# What is required
When a line in the records contains the string "search", copy that line.

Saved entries
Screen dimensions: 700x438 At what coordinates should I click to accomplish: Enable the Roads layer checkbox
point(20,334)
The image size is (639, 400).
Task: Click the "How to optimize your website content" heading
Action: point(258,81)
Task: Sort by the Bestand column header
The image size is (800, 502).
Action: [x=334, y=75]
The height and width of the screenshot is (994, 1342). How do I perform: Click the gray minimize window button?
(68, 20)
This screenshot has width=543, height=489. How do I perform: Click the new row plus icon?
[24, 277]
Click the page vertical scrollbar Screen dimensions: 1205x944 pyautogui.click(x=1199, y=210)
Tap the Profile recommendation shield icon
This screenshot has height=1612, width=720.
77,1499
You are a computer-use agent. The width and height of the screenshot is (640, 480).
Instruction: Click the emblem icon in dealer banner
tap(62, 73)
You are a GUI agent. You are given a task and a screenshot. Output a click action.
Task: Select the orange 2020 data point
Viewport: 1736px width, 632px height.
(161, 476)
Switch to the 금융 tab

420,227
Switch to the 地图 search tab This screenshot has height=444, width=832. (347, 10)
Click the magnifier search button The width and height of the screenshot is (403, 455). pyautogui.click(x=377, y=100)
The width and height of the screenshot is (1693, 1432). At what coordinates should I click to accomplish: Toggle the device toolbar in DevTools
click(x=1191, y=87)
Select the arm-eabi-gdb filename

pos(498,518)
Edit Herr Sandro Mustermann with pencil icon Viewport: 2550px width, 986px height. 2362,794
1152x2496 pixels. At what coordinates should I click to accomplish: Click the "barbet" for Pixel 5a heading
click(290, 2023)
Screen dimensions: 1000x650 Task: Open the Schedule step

# Your solution
Switch to the 地图 search tab This screenshot has height=444, width=832. (347, 10)
Click the magnifier search button The width and height of the screenshot is (403, 455). pyautogui.click(x=377, y=100)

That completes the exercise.